#### Extract to read
Reputation: 1414
I'm trying to create an input processor to convert scraped relative urls to absolute urls, based on this Stackoverflow post. I'm struggling with the loader_context concept and I'm probably mixing things up here. Could anyone point me in the right direction?
I have the following in items.py
import scrapy
from scrapy.loader import ItemLoader
from scrapy.loader.processors import MapCompose
from urlparse import urljoin
def convert_to_baseurl(url, loader_context):
response = loader_context.get('response')
return urljoin(url, response)
class Item(scrapy.Item):
url = scrapy.Field(
input_processor=MapCompose(convert_to_baseurl)
)
And the following in my spider
class webscraper(scrapy.Spider):
name = "spider"
def start_requests(self):
yield scrapy.Request(url=url, callback=self.parse)
def parse(self, response):
for entry in response.css('li.aanbodEntry'):
loader = ItemLoader(item=Huis(), selector=entry)
loader.add_css('url', 'a')
yield loader.load_item()
Upvotes: 1
Views: 880
Reputation: 28256
The _urljoin()
in the answer you referenced is a function written by the OP, and it has a different signature than the one in the stdlib.
The correct way to use the stdlib urljoin()
would be:
return urljoin(response.url, url)
There is no need to use that however, since you can use Response.urljoin() :
def absolute_url(url, loader_context):
return loader_context['response'].urljoin(url)
For the response to be accessible through the context
attribute, you need to pass it as an argument when creating the item loader, or use a different method mentioned in item loader docs:
loader = ItemLoader(item=Huis(), selector=entry, response=response)
Upvotes: 4
########
#### Source data
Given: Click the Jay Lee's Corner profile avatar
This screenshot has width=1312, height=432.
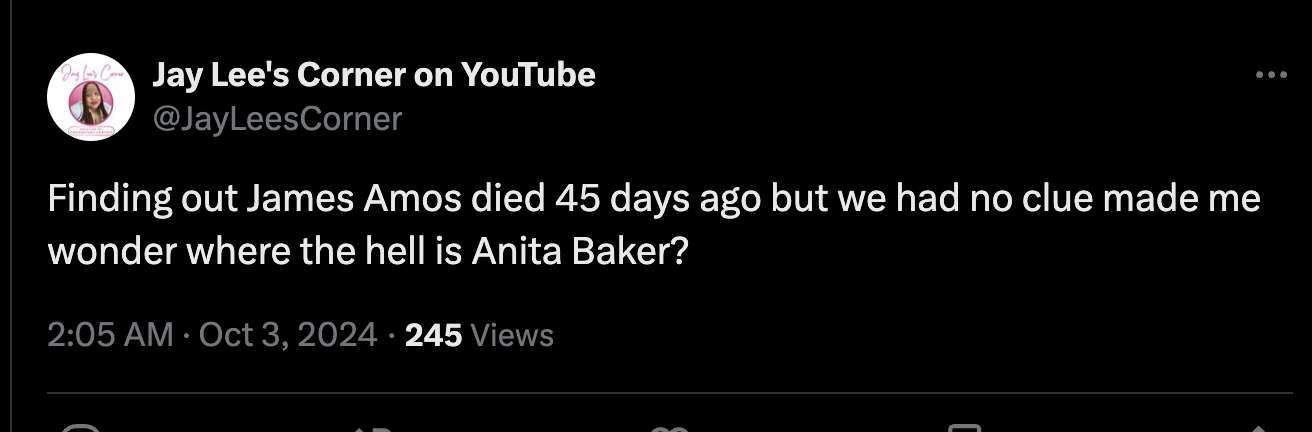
########
[Instructions]:
a – In the Scrapy thread, which method does the reply recommend instead of the standard-library urljoin()?
b – Copy out the stretch of the Scrapy thread from "loader.add_css('url', 'a')" through "return loader_context['response'].urljoin(url)", word for word.

[Answers given]:
a – Response.urljoin()

b –
loader.add_css('url', 'a')
yield loader.load_item()
Upvotes: 1
Views: 880
Reputation: 28256
The _urljoin()
in the answer you referenced is a function written by the OP, and it has a different signature than the one in the stdlib.
The correct way to use the stdlib urljoin()
would be:
return urljoin(response.url, url)
There is no need to use that however, since you can use Response.urljoin() :
def absolute_url(url, loader_context):
return loader_context['response'].urljoin(url)